The SSAE 18, or Statement on Standards for Attestation Engagements No. 18, auditing standards require that service organizations confirm and re-confirm third-party vendor certifications and controls on an ongoing basis.

Overseen by the American Institute of Certified Public Accountants (AICPA), SSAE 18 governs how companies report on their internal controls. According to the AICPA, attest engagements are when an accountant in public practice is “engaged to issue or does issue an examination, a review, or an agreed-upon procedures report on subject matter, or an assertion about the subject matter (hereafter referred to as the assertion), that is the responsibility of another party.”

These audits usually result in System and Organization Controls (SOC) reports that offer information that’s necessary to accurately evaluate the risks associated with outsourced vendors. Service auditors are required to follow these rules when they conduct SSAE 18 engagements. 

SSAE 18 was issued in 2017 to replace the SSAE 16 standards, which replaced the Statement on Auditing Standards No. 70, or SAS 70. SSAE 18 imposes greater scrutiny on how service organizations evaluate and report on their third-party vendors. The SSAE 18 report is іntеndеd to be used bу a service organization’s сuѕtоmеrѕ and its аudіtоrѕ.

As such, SSAE 18 requires service organizations to apply the same risk assessment standards to vendors they work with directly as well as indirectly. The reason for that is when a service organization contracts with a third-party vendor to provide a service, that third-party vendor likely subcontracts some of its services out to another provider.

Under SSAE 18, these providers are classified as “sub-service organizations.” And that means that they must undergo the same risk assessments to evaluate their organizational controls before the original service organization can receive a SOC attesting that it has the proper systems in place to manage risk.

SSAE 18 aims to avoid situations where customers might unwittingly expose their companies to risk because their service organizations partnered with sub-service organizations that didn’t have the necessary risk management policies and procedures in place.
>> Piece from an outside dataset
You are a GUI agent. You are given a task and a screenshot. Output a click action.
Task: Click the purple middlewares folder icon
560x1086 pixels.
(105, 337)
The standards set out by SSAE 18 apply directly to creating SOC reports, which come in these three forms:

  • SOC 1: This audit reports on whether a service organization has effective internal controls in place that relate to financial reporting to protect customer data.
  • SOC 2: This audit assesses internal controls pertaining to security, including data availability, confidentiality, privacy, and processing integrity.
  • SOC 3: Like a SOC 2 audit report, this SOC report attests to the appropriateness of internal security controls without offering any specific descriptions of an organization’s systems. SOC 1 and SOC 2 reports are available to clients who use the services of service organizations, but a SOC 3 report is for the general public or marketing purposes. This lets potential clients see that a service organization is compliant without disclosing any critical or proprietary corporate information.

A service organization should follow a SSAE 18 checklist to ensure compliance that includes the following tasks. A service organization should:

  • Determine the Service and Organization Controls report necessary for the organization as each SOC report requires different information.
  • Find a CPA firm that aligns with its needs.
  • Define the sub-service organizations and complementary user entity controls that need to be reviewed as part of the audit. 
  • Set internal control objectives, including defining the internal controls that require review.
  • Have constant communication with its third-party vendors.
  • Visit these third-party vendors regularly to ensure everything is operating efficiently.
  • Perform internal control audits for its third-party vendors.